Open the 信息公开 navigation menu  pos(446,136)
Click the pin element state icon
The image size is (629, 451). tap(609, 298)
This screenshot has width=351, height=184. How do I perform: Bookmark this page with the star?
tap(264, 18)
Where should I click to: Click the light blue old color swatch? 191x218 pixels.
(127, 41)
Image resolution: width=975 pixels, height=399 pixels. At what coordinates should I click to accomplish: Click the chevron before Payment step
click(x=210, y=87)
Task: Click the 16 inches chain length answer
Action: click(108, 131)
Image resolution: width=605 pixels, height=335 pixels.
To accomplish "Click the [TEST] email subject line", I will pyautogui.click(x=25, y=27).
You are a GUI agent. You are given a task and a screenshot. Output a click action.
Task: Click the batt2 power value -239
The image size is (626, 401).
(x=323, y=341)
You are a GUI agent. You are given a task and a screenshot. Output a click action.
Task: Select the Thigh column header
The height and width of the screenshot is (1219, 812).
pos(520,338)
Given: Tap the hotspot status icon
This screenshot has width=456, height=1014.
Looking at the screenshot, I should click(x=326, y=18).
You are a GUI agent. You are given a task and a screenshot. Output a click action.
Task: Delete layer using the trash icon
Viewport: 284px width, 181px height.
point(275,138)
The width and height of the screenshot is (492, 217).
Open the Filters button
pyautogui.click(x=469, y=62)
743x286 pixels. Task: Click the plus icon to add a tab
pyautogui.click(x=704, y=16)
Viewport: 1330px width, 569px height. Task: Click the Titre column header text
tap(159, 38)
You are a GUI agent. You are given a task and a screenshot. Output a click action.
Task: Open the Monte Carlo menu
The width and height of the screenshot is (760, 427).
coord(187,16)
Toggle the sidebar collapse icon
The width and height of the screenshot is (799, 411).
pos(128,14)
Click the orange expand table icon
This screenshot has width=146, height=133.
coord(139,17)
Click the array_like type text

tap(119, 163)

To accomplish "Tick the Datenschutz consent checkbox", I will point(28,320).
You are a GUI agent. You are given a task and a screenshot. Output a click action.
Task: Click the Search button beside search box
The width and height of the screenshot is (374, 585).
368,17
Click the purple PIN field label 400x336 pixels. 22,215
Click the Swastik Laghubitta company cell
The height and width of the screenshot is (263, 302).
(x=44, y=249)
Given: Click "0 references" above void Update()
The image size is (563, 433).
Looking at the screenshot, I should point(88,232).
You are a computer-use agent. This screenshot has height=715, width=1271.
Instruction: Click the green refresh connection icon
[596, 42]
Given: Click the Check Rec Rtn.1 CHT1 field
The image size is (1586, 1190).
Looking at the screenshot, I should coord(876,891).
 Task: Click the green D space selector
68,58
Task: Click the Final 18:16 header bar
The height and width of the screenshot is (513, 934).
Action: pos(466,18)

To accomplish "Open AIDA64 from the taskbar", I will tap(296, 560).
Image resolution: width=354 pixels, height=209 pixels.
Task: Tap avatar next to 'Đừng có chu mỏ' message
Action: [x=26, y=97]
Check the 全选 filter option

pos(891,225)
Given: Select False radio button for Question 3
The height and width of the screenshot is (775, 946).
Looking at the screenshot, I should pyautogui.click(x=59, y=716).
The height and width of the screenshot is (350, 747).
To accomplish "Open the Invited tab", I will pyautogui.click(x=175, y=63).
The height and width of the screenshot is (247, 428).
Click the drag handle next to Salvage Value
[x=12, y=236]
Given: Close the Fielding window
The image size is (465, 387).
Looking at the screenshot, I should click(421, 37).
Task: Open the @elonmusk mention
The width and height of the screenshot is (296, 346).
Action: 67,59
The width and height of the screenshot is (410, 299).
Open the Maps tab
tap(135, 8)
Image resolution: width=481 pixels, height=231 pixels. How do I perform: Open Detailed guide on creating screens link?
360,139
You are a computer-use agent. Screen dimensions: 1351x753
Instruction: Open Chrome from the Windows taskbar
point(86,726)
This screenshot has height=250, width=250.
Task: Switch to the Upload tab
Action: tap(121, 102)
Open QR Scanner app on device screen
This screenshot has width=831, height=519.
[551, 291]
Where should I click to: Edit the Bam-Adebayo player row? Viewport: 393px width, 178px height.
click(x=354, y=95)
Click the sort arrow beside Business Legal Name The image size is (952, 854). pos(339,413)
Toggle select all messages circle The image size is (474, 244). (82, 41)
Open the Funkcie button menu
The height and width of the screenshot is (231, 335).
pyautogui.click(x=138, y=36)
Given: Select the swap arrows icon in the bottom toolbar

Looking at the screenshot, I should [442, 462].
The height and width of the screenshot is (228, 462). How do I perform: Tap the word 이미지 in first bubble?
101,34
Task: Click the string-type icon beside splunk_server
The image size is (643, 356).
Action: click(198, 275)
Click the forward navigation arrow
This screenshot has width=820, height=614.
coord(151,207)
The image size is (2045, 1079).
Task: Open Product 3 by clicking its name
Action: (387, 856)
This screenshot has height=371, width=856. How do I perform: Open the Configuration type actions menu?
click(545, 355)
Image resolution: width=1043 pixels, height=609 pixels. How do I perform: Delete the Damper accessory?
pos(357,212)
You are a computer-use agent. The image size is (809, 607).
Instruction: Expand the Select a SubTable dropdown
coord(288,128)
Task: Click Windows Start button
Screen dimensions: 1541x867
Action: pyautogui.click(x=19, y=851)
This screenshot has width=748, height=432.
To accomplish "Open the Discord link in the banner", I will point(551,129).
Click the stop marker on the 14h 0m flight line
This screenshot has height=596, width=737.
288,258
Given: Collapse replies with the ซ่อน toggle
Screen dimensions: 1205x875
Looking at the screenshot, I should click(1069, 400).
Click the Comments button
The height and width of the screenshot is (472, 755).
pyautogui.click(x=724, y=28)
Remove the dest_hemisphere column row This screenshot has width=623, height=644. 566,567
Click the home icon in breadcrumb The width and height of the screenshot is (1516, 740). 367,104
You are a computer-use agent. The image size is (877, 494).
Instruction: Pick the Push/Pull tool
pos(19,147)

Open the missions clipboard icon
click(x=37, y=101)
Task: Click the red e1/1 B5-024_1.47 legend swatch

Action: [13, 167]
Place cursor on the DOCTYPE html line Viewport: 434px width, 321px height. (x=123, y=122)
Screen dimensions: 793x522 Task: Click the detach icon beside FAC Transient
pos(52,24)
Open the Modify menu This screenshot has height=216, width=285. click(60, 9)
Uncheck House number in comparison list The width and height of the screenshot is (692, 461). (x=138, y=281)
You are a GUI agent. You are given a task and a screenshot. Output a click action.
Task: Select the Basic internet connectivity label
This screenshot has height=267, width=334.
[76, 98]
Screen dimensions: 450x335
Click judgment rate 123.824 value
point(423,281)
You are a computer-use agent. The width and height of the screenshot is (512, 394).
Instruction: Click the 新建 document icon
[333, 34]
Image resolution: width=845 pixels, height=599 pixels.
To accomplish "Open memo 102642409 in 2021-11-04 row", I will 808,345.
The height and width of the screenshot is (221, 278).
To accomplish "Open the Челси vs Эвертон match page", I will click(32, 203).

WHAT THIS TASK INVOLVES =>
Copy the listing above in full, swapping every "GUI agent" for "screen assistant" and leaving everything else unchanged.

EXPECTED ANSWER =>
Open the 信息公开 navigation menu  pos(446,136)
Click the pin element state icon
The image size is (629, 451). tap(609, 298)
This screenshot has width=351, height=184. How do I perform: Bookmark this page with the star?
tap(264, 18)
Where should I click to: Click the light blue old color swatch? 191x218 pixels.
(127, 41)
Image resolution: width=975 pixels, height=399 pixels. At what coordinates should I click to accomplish: Click the chevron before Payment step
click(x=210, y=87)
Task: Click the 16 inches chain length answer
Action: click(108, 131)
Image resolution: width=605 pixels, height=335 pixels.
To accomplish "Click the [TEST] email subject line", I will pyautogui.click(x=25, y=27).
You are a screen assistant. You are given a task and a screenshot. Output a click action.
Task: Click the batt2 power value -239
The image size is (626, 401).
(x=323, y=341)
You are a screen assistant. You are given a task and a screenshot. Output a click action.
Task: Select the Thigh column header
The height and width of the screenshot is (1219, 812).
pos(520,338)
Given: Tap the hotspot status icon
This screenshot has width=456, height=1014.
Looking at the screenshot, I should click(x=326, y=18).
You are a screen assistant. You are given a task and a screenshot. Output a click action.
Task: Delete layer using the trash icon
Viewport: 284px width, 181px height.
point(275,138)
The width and height of the screenshot is (492, 217).
Open the Filters button
pyautogui.click(x=469, y=62)
743x286 pixels. Task: Click the plus icon to add a tab
pyautogui.click(x=704, y=16)
Viewport: 1330px width, 569px height. Task: Click the Titre column header text
tap(159, 38)
You are a screen assistant. You are given a task and a screenshot. Output a click action.
Task: Open the Monte Carlo menu
The width and height of the screenshot is (760, 427).
coord(187,16)
Toggle the sidebar collapse icon
The width and height of the screenshot is (799, 411).
pos(128,14)
Click the orange expand table icon
This screenshot has width=146, height=133.
coord(139,17)
Click the array_like type text

tap(119, 163)

To accomplish "Tick the Datenschutz consent checkbox", I will point(28,320).
You are a screen assistant. You are given a task and a screenshot. Output a click action.
Task: Click the Search button beside search box
The width and height of the screenshot is (374, 585).
368,17
Click the purple PIN field label 400x336 pixels. 22,215
Click the Swastik Laghubitta company cell
The height and width of the screenshot is (263, 302).
(x=44, y=249)
Given: Click "0 references" above void Update()
The image size is (563, 433).
Looking at the screenshot, I should point(88,232).
You are a computer-use agent. This screenshot has height=715, width=1271.
Instruction: Click the green refresh connection icon
[596, 42]
Given: Click the Check Rec Rtn.1 CHT1 field
The image size is (1586, 1190).
Looking at the screenshot, I should coord(876,891).
 Task: Click the green D space selector
68,58
Task: Click the Final 18:16 header bar
The height and width of the screenshot is (513, 934).
Action: pos(466,18)

To accomplish "Open AIDA64 from the taskbar", I will tap(296, 560).
Image resolution: width=354 pixels, height=209 pixels.
Task: Tap avatar next to 'Đừng có chu mỏ' message
Action: [x=26, y=97]
Check the 全选 filter option

pos(891,225)
Given: Select False radio button for Question 3
The height and width of the screenshot is (775, 946).
Looking at the screenshot, I should pyautogui.click(x=59, y=716).
The height and width of the screenshot is (350, 747).
To accomplish "Open the Invited tab", I will pyautogui.click(x=175, y=63).
The height and width of the screenshot is (247, 428).
Click the drag handle next to Salvage Value
[x=12, y=236]
Given: Close the Fielding window
The image size is (465, 387).
Looking at the screenshot, I should click(421, 37).
Task: Open the @elonmusk mention
The width and height of the screenshot is (296, 346).
Action: 67,59
The width and height of the screenshot is (410, 299).
Open the Maps tab
tap(135, 8)
Image resolution: width=481 pixels, height=231 pixels. How do I perform: Open Detailed guide on creating screens link?
360,139
You are a computer-use agent. Screen dimensions: 1351x753
Instruction: Open Chrome from the Windows taskbar
point(86,726)
This screenshot has height=250, width=250.
Task: Switch to the Upload tab
Action: tap(121, 102)
Open QR Scanner app on device screen
This screenshot has width=831, height=519.
[551, 291]
Where should I click to: Edit the Bam-Adebayo player row? Viewport: 393px width, 178px height.
click(x=354, y=95)
Click the sort arrow beside Business Legal Name The image size is (952, 854). pos(339,413)
Toggle select all messages circle The image size is (474, 244). (82, 41)
Open the Funkcie button menu
The height and width of the screenshot is (231, 335).
pyautogui.click(x=138, y=36)
Given: Select the swap arrows icon in the bottom toolbar

Looking at the screenshot, I should [442, 462].
The height and width of the screenshot is (228, 462). How do I perform: Tap the word 이미지 in first bubble?
101,34
Task: Click the string-type icon beside splunk_server
The image size is (643, 356).
Action: click(198, 275)
Click the forward navigation arrow
This screenshot has width=820, height=614.
coord(151,207)
The image size is (2045, 1079).
Task: Open Product 3 by clicking its name
Action: (387, 856)
This screenshot has height=371, width=856. How do I perform: Open the Configuration type actions menu?
click(545, 355)
Image resolution: width=1043 pixels, height=609 pixels. How do I perform: Delete the Damper accessory?
pos(357,212)
You are a computer-use agent. The image size is (809, 607).
Instruction: Expand the Select a SubTable dropdown
coord(288,128)
Task: Click Windows Start button
Screen dimensions: 1541x867
Action: pyautogui.click(x=19, y=851)
This screenshot has width=748, height=432.
To accomplish "Open the Discord link in the banner", I will point(551,129).
Click the stop marker on the 14h 0m flight line
This screenshot has height=596, width=737.
288,258
Given: Collapse replies with the ซ่อน toggle
Screen dimensions: 1205x875
Looking at the screenshot, I should click(1069, 400).
Click the Comments button
The height and width of the screenshot is (472, 755).
pyautogui.click(x=724, y=28)
Remove the dest_hemisphere column row This screenshot has width=623, height=644. 566,567
Click the home icon in breadcrumb The width and height of the screenshot is (1516, 740). 367,104
You are a computer-use agent. The image size is (877, 494).
Instruction: Pick the Push/Pull tool
pos(19,147)

Open the missions clipboard icon
click(x=37, y=101)
Task: Click the red e1/1 B5-024_1.47 legend swatch

Action: [13, 167]
Place cursor on the DOCTYPE html line Viewport: 434px width, 321px height. (x=123, y=122)
Screen dimensions: 793x522 Task: Click the detach icon beside FAC Transient
pos(52,24)
Open the Modify menu This screenshot has height=216, width=285. click(60, 9)
Uncheck House number in comparison list The width and height of the screenshot is (692, 461). (x=138, y=281)
You are a screen assistant. You are given a task and a screenshot. Output a click action.
Task: Select the Basic internet connectivity label
This screenshot has height=267, width=334.
[76, 98]
Screen dimensions: 450x335
Click judgment rate 123.824 value
point(423,281)
You are a computer-use agent. The width and height of the screenshot is (512, 394).
Instruction: Click the 新建 document icon
[333, 34]
Image resolution: width=845 pixels, height=599 pixels.
To accomplish "Open memo 102642409 in 2021-11-04 row", I will 808,345.
The height and width of the screenshot is (221, 278).
To accomplish "Open the Челси vs Эвертон match page", I will click(32, 203).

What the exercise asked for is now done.